WHAT NEEDS TO BE DONE — Give the data below as a JSON list of strings, one string per line, with blank lines omitted.

DATASET —
########################################

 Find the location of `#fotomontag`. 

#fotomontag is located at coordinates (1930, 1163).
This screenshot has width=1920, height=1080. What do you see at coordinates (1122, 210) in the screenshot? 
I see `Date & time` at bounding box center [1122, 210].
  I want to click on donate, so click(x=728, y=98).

########################################

IN RESPONSE —
[
  " Find the location of `#fotomontag`. ",
  "#fotomontag is located at coordinates (1930, 1163).",
  "This screenshot has width=1920, height=1080. What do you see at coordinates (1122, 210) in the screenshot? ",
  "I see `Date & time` at bounding box center [1122, 210].",
  "  I want to click on donate, so click(x=728, y=98)."
]